** BEGIN Entries supplied **
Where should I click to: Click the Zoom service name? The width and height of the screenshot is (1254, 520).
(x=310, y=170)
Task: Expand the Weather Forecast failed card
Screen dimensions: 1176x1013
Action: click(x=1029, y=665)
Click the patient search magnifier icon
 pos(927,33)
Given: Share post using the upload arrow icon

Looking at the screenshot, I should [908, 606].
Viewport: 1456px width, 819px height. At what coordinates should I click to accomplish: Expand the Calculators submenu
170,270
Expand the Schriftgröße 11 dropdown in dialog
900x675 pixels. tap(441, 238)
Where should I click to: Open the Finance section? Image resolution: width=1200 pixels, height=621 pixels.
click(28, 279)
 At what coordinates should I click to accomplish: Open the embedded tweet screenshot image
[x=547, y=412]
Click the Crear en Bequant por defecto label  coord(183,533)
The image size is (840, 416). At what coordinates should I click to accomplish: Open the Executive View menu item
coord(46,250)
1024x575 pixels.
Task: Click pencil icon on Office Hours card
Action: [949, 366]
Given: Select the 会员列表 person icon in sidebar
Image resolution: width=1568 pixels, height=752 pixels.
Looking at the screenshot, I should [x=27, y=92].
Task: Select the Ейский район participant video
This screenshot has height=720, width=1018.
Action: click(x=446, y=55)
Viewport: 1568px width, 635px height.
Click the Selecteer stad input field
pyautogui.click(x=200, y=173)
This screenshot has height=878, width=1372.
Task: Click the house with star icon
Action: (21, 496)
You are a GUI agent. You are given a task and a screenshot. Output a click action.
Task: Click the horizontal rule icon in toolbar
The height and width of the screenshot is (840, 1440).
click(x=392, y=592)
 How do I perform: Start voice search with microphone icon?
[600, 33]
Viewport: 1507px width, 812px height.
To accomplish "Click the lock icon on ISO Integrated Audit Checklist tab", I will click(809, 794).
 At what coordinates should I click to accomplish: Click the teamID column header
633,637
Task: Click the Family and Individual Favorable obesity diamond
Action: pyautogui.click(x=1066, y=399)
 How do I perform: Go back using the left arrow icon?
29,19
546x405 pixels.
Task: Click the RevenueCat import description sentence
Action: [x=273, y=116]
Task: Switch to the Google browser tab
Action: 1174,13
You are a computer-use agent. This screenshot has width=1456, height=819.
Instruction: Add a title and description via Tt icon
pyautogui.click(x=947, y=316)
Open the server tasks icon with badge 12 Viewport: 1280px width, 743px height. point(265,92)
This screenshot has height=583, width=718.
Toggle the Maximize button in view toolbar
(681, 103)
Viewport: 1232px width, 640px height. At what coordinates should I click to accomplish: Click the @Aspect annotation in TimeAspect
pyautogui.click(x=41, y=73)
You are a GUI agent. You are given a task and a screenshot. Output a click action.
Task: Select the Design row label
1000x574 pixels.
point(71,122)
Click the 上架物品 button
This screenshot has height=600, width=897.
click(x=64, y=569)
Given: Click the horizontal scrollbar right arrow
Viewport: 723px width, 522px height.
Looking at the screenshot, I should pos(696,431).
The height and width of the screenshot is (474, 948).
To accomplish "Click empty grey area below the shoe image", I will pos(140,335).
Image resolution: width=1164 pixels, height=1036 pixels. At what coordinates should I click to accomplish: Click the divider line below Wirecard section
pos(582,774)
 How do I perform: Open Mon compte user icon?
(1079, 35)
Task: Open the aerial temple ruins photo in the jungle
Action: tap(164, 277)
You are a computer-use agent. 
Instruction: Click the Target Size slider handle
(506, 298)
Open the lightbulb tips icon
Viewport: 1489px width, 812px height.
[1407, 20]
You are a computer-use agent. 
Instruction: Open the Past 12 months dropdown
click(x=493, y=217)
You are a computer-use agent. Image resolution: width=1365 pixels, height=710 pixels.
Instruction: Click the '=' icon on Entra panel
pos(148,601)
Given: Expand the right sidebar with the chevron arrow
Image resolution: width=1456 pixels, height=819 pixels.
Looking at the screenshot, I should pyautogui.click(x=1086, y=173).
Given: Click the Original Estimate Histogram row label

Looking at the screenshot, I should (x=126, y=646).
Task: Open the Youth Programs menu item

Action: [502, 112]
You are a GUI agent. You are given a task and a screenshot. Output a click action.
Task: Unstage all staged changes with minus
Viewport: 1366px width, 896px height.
** END Entries supplied **
• Requirements: Pull out every line of the data above that contains the string "below". Case matters.

• The completed task:
To accomplish "Click empty grey area below the shoe image", I will pos(140,335).
Image resolution: width=1164 pixels, height=1036 pixels. At what coordinates should I click to accomplish: Click the divider line below Wirecard section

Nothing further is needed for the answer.